**Apply what you read**:
[a] From the cyber-safety advice for children, list every kind of device, app, site or platform that the first sentence says children will be spending more time on.
[b] Resume the cyber-safety advice for children, starting right after its last sentence.

[Exercise passage Boundary: Start]

With many schools expected to be closed through the end of the school year, 30 million children and counting will be spending more time than ever on unsecured devices, apps, third-party educational sites and social media platforms.
CyberScout urges the public to be aware of an increased risk of cyber-attacks targeting our nation’s youth and teach children to P-A-U-S-E and think about cyber-safety best practices every time they are online.
Examine for Errors
Make them strong, unique and change them often. Ask every member of the household to use long and strong passwords that are unique to the key accounts and don’t include personal information. Use two-factor authentication for sensitive accounts. Never let children use any passwords associated with parents’ online accounts and ensure that children know they are NEVER to share their passwords or other login credentials with “friends” online.
Ask a parent
Phishing emails are getting harder and harder to detect, and with the COVID-19 outbreak, cybercriminals are putting out thousands of fraudulent coronavirus websites every day. In order to avoid spoofing scams, tell children to ask a parent or guardian before opening any email, clicking on links or opening attachments regardless of how authentic the email may look.
Make software and virus scan updates regularly – on every device your family uses. Secure all mobile devices in the household with frequent and routine firmware and software updates and back up data frequently on hard drives that are not connected 24/7 to the internet.

[Exercise passage Boundary: End]
[Listed entries Boundary: Start]

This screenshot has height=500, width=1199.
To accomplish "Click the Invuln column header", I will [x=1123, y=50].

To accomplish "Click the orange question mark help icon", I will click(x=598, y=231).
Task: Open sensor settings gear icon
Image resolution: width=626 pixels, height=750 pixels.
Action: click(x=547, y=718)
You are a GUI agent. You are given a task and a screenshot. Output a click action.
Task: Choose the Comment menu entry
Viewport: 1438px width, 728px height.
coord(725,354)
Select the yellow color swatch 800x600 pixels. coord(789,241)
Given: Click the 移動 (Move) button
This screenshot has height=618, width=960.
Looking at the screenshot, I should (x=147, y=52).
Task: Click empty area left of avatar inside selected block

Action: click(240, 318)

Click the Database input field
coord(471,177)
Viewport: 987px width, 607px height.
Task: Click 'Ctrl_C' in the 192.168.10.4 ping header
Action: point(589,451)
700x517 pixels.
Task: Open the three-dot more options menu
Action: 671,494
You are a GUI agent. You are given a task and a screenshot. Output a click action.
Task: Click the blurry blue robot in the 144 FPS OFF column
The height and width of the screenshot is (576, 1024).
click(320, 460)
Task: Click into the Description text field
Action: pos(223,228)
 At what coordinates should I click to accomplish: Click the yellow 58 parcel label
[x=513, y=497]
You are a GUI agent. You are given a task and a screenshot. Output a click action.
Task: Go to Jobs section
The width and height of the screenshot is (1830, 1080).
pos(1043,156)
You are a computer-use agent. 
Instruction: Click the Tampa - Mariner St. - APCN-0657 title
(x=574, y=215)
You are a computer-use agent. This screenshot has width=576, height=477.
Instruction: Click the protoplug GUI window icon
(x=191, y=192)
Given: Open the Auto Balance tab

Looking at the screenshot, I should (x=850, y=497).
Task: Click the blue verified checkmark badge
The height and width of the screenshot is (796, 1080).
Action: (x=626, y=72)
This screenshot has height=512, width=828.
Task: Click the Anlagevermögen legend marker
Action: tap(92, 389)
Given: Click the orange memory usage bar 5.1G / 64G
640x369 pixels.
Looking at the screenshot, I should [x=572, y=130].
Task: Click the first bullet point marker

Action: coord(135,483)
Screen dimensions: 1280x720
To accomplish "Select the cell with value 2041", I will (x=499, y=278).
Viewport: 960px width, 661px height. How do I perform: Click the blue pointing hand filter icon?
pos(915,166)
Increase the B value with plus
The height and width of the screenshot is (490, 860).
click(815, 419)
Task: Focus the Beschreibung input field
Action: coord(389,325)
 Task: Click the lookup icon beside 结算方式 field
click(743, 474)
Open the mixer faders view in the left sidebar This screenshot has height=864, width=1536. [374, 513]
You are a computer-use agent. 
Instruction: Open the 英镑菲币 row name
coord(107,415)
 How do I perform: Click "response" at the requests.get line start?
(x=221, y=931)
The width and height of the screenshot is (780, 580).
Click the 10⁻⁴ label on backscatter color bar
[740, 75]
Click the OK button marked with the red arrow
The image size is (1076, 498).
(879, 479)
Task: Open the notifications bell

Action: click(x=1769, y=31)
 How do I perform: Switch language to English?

[Listed entries Boundary: End]

**Task-by-task outputs**:
[a] unsecured devices, apps, third-party educational sites, social media platforms

[b]
Teach children the difference between URLs that are HTTPS and those that aren’t. But know that even HTTPS isn’t foolproof. Set restrictions and enable parental controls to limit what websites kids can access – don’t worry about being a helicopter parent. Look at internet history, app usage and be sure to know what programs and apps school is requiring, ensuring children are downloading the correct versions.
Examine for errors
Scammers are trying to steal valuable personal information – even something as simple as birthdays or pet names – by impersonating a trusted sender like your child’s school, a government agency or family friend. Spelling errors, graphics and logos that seem off are sometimes the only clue it’s a scam. Ask children to approach every digital communication with caution – the message may sound right, but the messenger may not be.
Learning to be cyber-safe should be as natural as learning to look both ways before crossing the street or washing hands properly.
And just like health insurance, families should protect their digital lives with cyber insurance and identity theft protection services. Many employers are already offering it as an employee benefit, and many insurance companies are creating cyber policies, so it may already be available to you.